KB: I think probably the target date is Feb 14, Valentine’s Day. We’re going to do digital distribution – iTunes, Amazon and other places. I’ll send CDs to CD Baby and places like that. I expect to get them in local stores pretty quickly. The business is changing rapidly.. The business part is always a mystery to me. SMC Recordings, a hip hop label that has distribution with Fontana and Universal, does it for me.
OB: Where are you from, Knox? Are you from the Bay Area?
KB: I’m local. I graduated from Berkeley High school. My family’s been here a long time. I’ve been here my whole life pretty much.
OB: So when did you get into music?
KB: I’ve been a musician since I was .. I started when I was in 5th grade, studying the trumpet. When I was a teenager, I picked up the guitar. I taught myself how to play the guitar with Beatles song books. When I was in high school, I had a French teacher who introduced us to the Impressionists. That’s how I got into classical. I love the Beatles, David Bowie, Pink Floyd. In the 70s, I fell in love with electronic music.
OB: So did you have a career in music?
KB: In my early 20s, I would practice guitar for 8 hours a day, and then it was party time. If you’re partying like David Bowie..
OB: You got into alcohol and drugs?
KB: It got serious. It took over for almost 20 years. Then I got sober in 1990. I was so burnt out. I was about three years sober when I remembered I used to love to play music. I had a synthesizer that someone paid me for some work I’d done in the 80s. I had a Roland keyboard. I started making music again. I started buying gear. I had to learn about recording and arranging, and that’s all I did for years. I was working. But every spare moment, I was doing music. I always heard music in my head, but I always wanted other people to play it for me. I wanted Pink Floyd to put that album out. What happened since I started working on music again — I began starting to get the music again. I have to stress that I’m of the school of thought that we don’t really create the music. It already exists. If we’re lucky, we get to channel it. It’s about learning how to arrange and use the technology.
OB: Tell me about the CDs you’ve done..
KB: The first couple of CDs I did were pretty electronic, very beautiful. Those were– Flight of the Atom Bee and Deus Sex Machina. I then started working on vocal music. And then a few years ago, i started working on The Seasons. I was trying to come back and do a true fusion to combine electronic and classical music and not just overlay one on top of another.

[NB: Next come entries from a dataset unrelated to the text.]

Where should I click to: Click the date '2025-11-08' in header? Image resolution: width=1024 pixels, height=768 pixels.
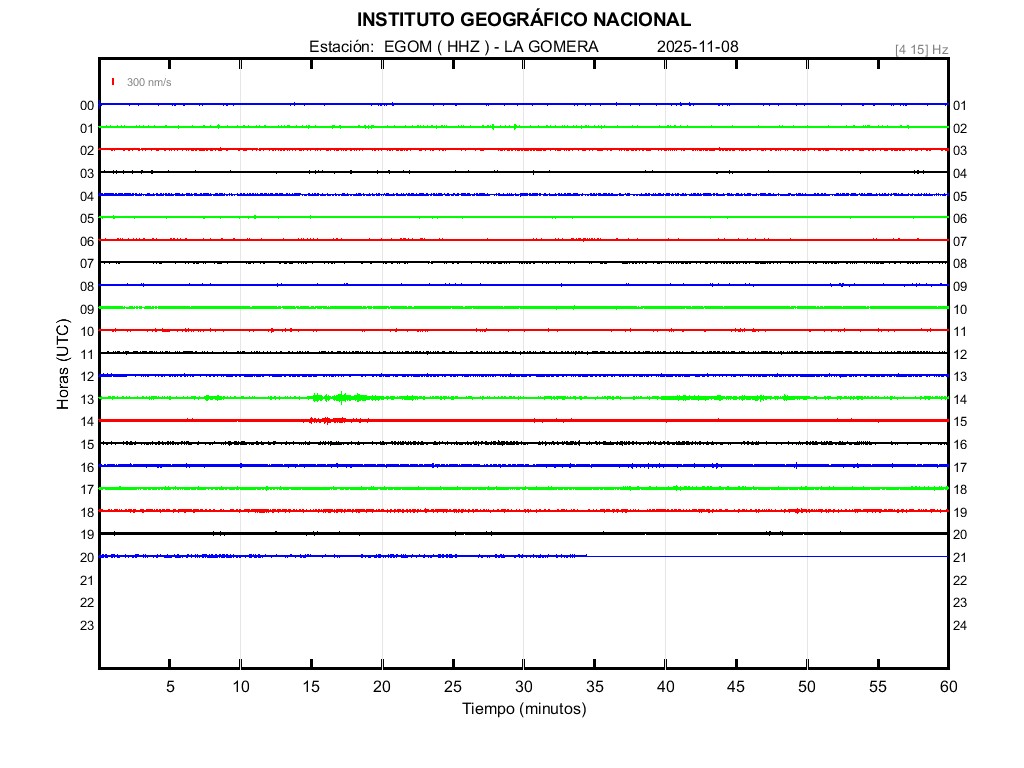(x=698, y=47)
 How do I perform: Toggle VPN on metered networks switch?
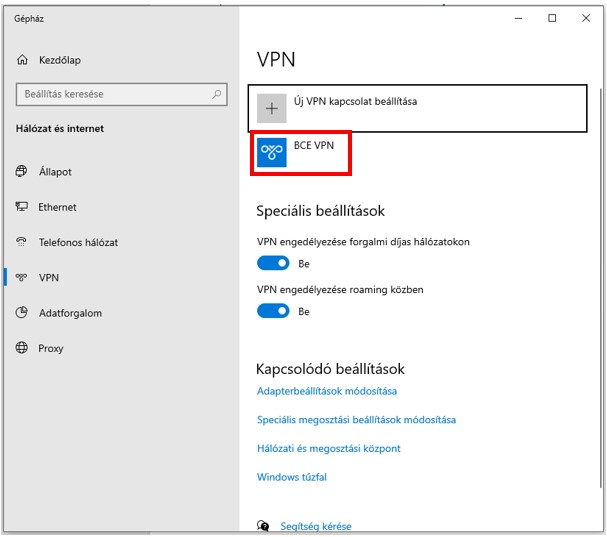tap(273, 263)
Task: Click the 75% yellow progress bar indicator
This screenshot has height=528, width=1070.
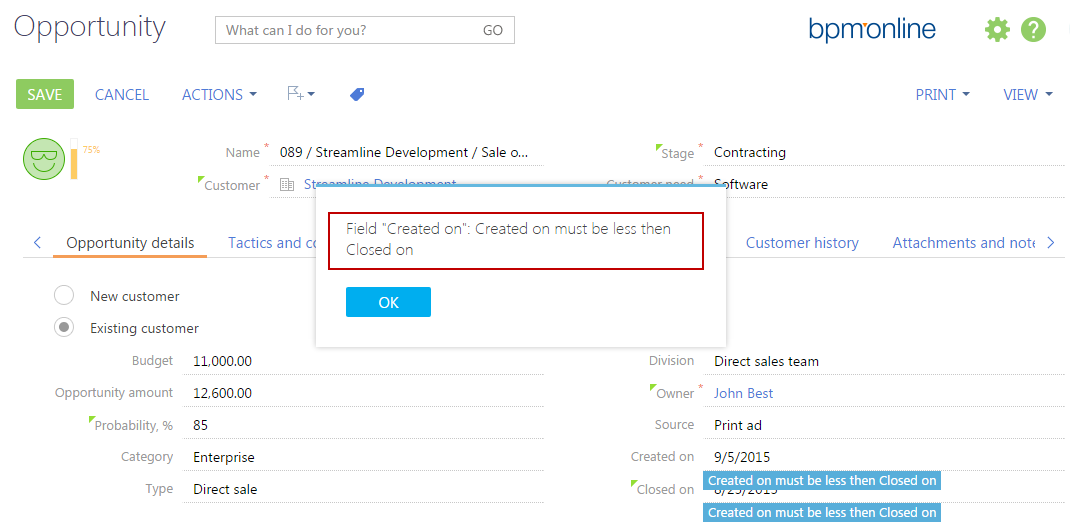Action: pyautogui.click(x=73, y=160)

I’m very happy with the CD. Three pieces on the CD written at a very difficult time.
OB: Why was it difficult?
KB: I was down in LA, I didn’t have any money. I was staying at a friend’s house, things were very bleak. I’d had to give up my place up here. It was just a weird time. I wrote these pieces. When things get really intense, I write. That’s what I do. It’s my refuge. if you listen to the pieces, you’ll see the progression. There’s a part that gets very.. it’s like a bridge.. bridge out of the darkness into the light. I have a 4th piece — very pretty, dreamy piece. It’s an hour of music — 15 minutes each. It’s about romance.. about getting out of the darkness back into the light. That’s been my life. I spent many years in the dark world and then I got out. It’s been quite a journey. I’ve seen a lot and I try to put it all into my music. Everything I have goes into my music.
OB: What’s your day job?
KB: I’m a designer. I’ve done graphic design for many years. I do a lot of web stuff. I call myself a designer..

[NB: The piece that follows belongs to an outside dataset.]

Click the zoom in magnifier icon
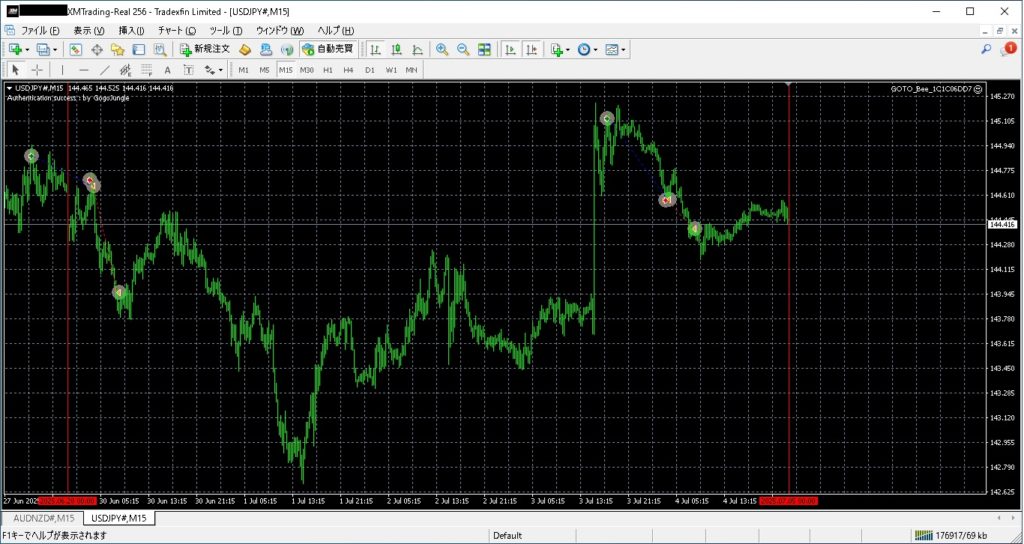This screenshot has height=544, width=1024. pyautogui.click(x=442, y=49)
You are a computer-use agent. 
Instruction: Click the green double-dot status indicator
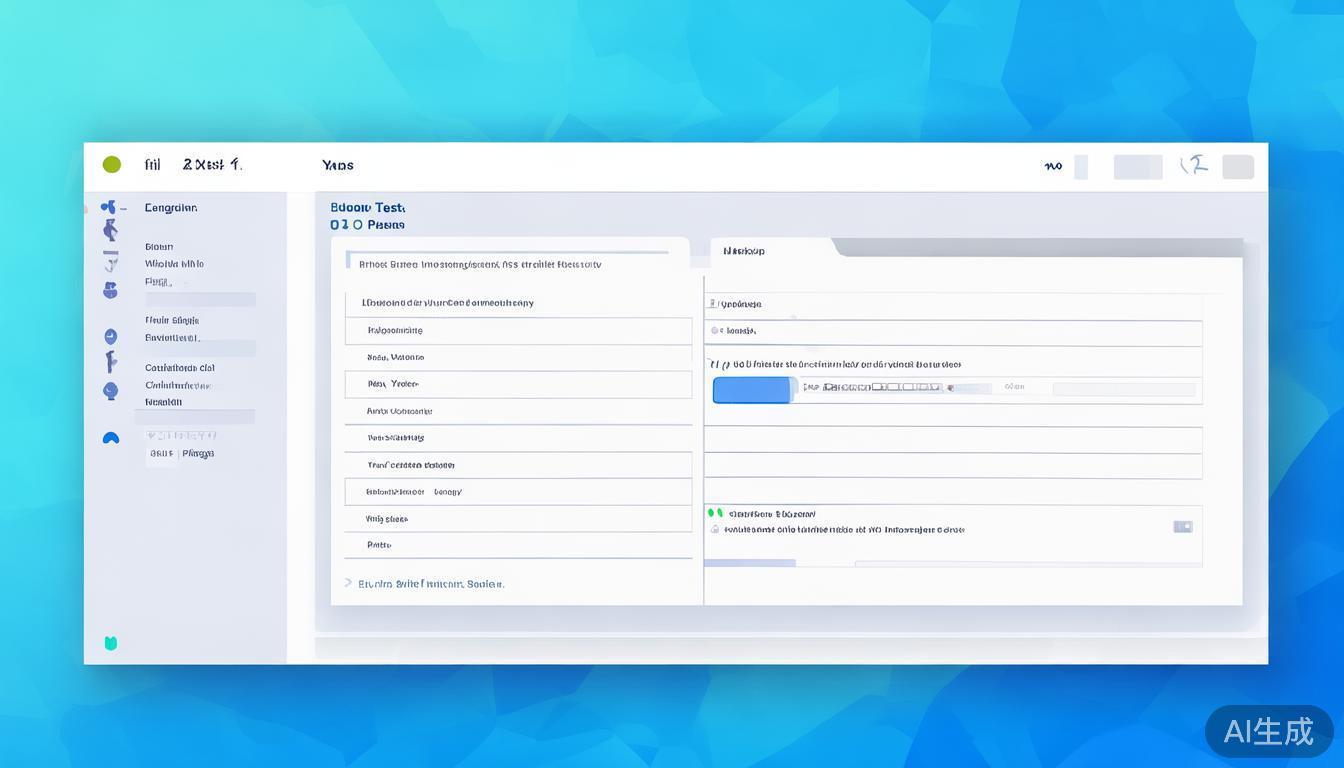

OB: How’d you get a Victoria Secrets’ model involved with your project?
KB: We met on MySpace. She sent me a letter saying she liked the music (myspace.com/sunpopblue) especially the excerpt from Winter Blue, which is on the CD. I kept looking at her pictures and I kept thinking I must somehow get her to be on my cover. I sent her my CD.. She really liked it. She mentioned she was building a website. I asked her — this is totally out of line, but would she pose for my cover if I built one of her websites. She said yes.

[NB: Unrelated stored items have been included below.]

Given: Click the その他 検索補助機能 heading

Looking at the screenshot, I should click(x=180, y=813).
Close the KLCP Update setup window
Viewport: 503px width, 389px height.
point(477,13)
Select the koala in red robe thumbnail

OB: Your press releases always mention the 60s and the 70s and the influence they had on you.
KB: Back then, there was more time, less economic pressure. There was more room for experimentation. It’s getting better again, but in some ways, DJs and club culture have thwarted.. there’s not a lot of song craft in that stuff. It’s about vibe, hook and melodies had fallen by the wayside, somewhat. But I think that it is turning around. The way they render music now is so compressed and loud that by the time you’re on the third song, you’re suffering from ear fatigue.
Then, artists had more time to develop. But back then, I don’t know how I would have done this. I would have needed an orchestra. Now, I get the choir in my Mac. And I feel music occupied a different place in people’s life. People really believed people could change the world.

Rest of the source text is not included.